Em muitas solenidades, o que deveria ser um ato institucional claro e bem conduzido se transforma em uma sequência de falas longas, repetitivas e, muitas vezes, desconectadas do objetivo do evento.
É nesse cenário que a frase da presidente da Academia Brasileira de Cerimonial e Protocolo Professora Gilda Fleury se impõe com absoluta atualidade: “quando falar em público, fale alto para ser ouvido, fale de pé para ser visto e fale pouco para não ser chato”.
Longe de ser apenas um conselho de oratória, trata-se de uma síntese precisa do bom cerimonial, aquele que funciona sem aparecer e que valoriza o tempo e a atenção do público.
Falar alto, aqui, não é uma questão de volume, mas de respeito. É garantir que todos compreendam a mensagem, do primeiro ao último lugar. Quando a fala não chega ao público, o ato perde sentido e a solenidade se esvazia.
Falar de pé não é vaidade nem formalismo exagerado.

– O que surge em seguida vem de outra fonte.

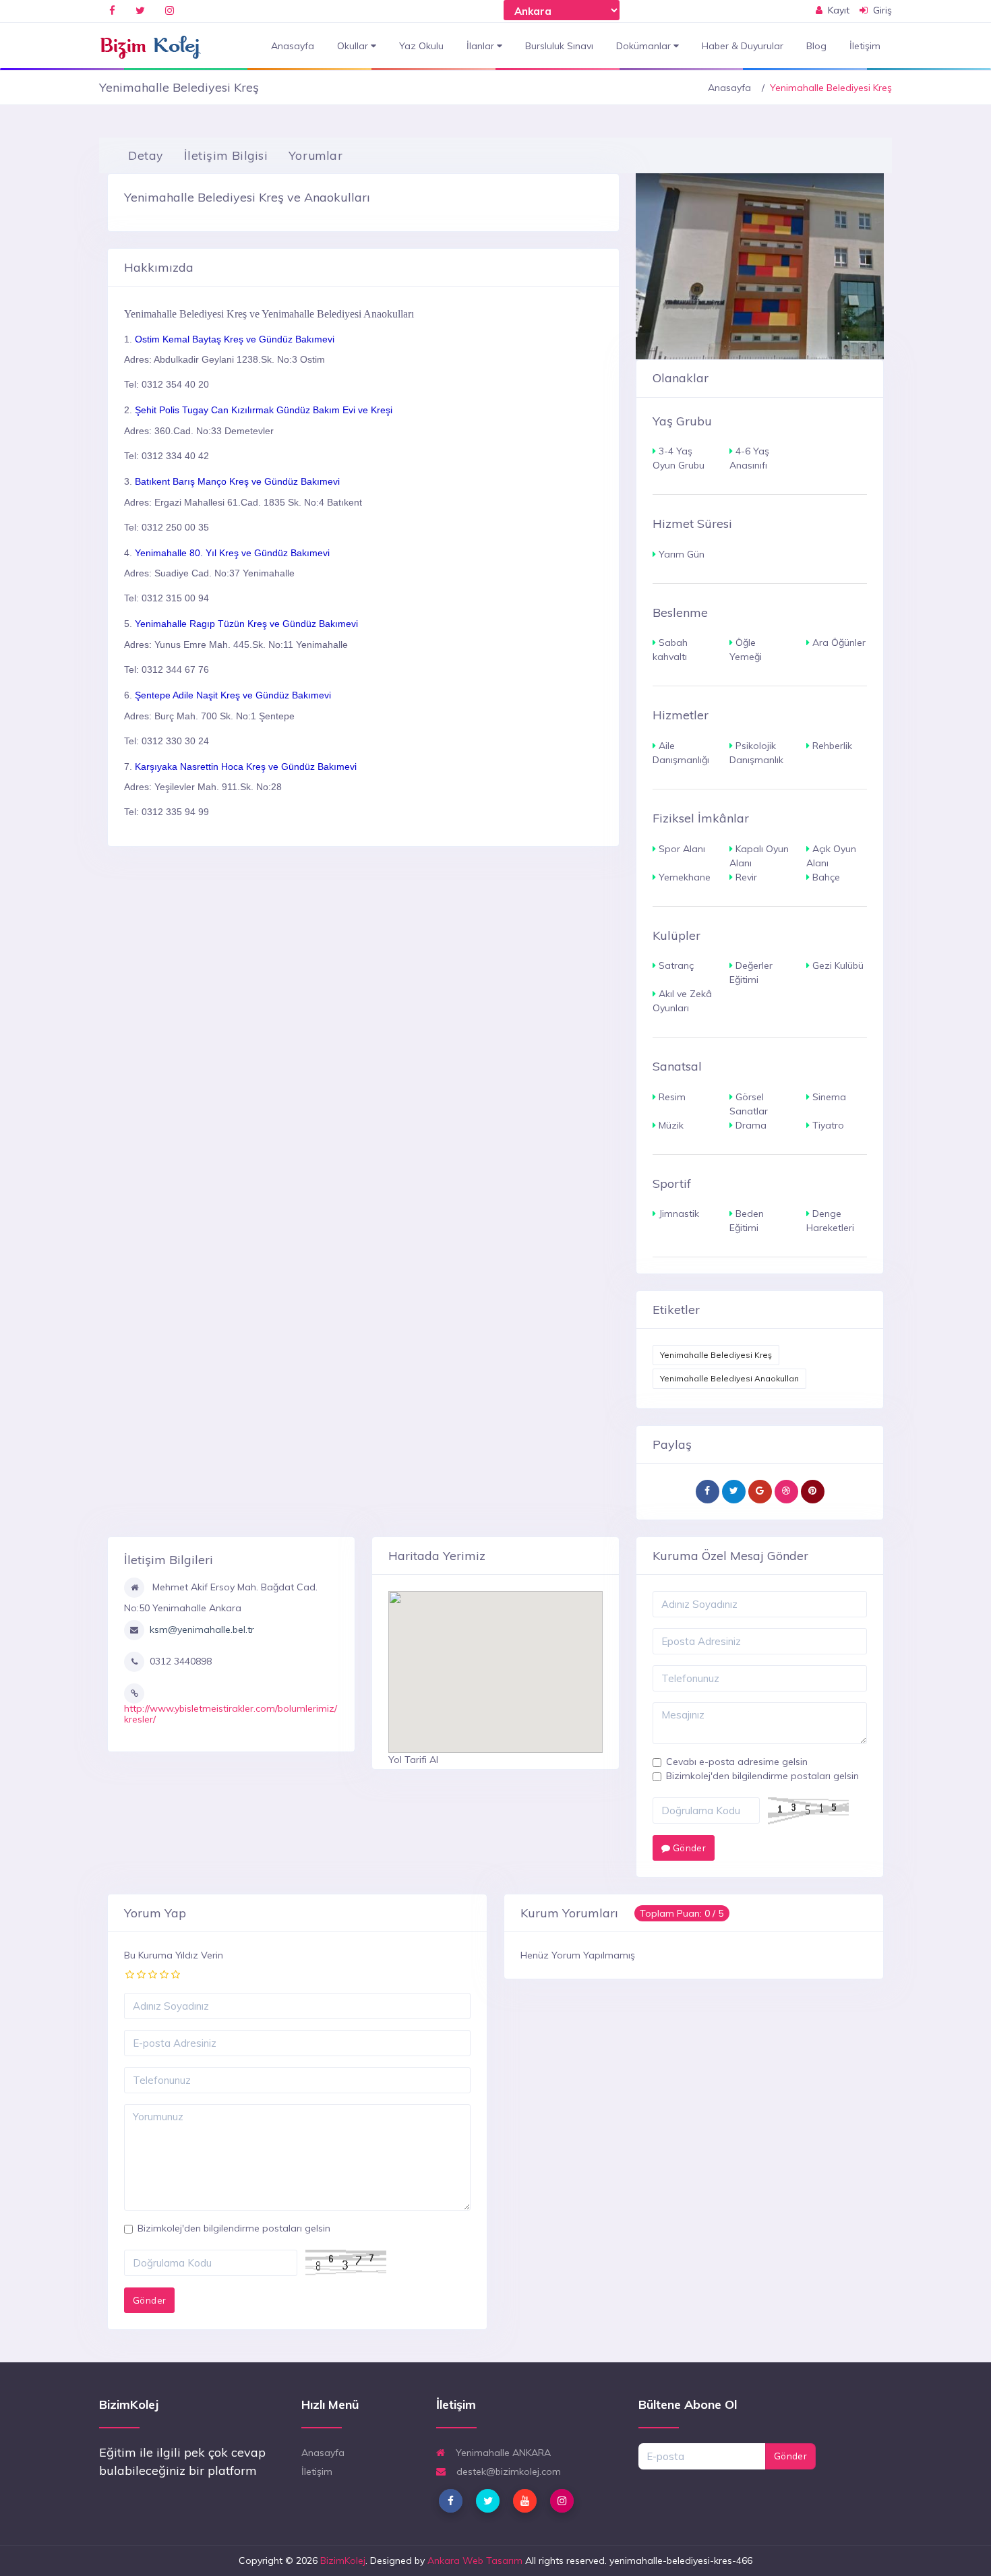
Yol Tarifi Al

É postura institucional e reconhecimento de que aquele momento não é pessoal, mas público.
O corpo também comunica, e a posição adotada durante um pronunciamento reforça ou enfraquece a importância do que está sendo dito.
Já falar pouco exige disciplina e talvez por isso seja o ponto mais ignorado. O tempo, em eventos públicos, não pertence a quem está com o microfone, mas a todos os presentes. Discursos longos não tornam uma solenidade mais importante; apenas mais cansativa e o cerimonial existe justamente para evitar esses excessos. Cabe a ele orientar, organizar e lembrar que o protagonismo é do ato, não da fala. Quando a técnica é respeitada, o evento flui, e quando é ignorada, ninguém esquece.
Em tempos de agendas lotadas e paciência cada vez menor, a frase da grande mestra e professora Gilda Fleury funciona quase como um alerta. Cerimonial público não é palco para vaidades, mas um exercício de respeito institucional. Dizer o essencial e do jeito certo continua sendo a forma mais elegante e eficaz de comunicar o poder público.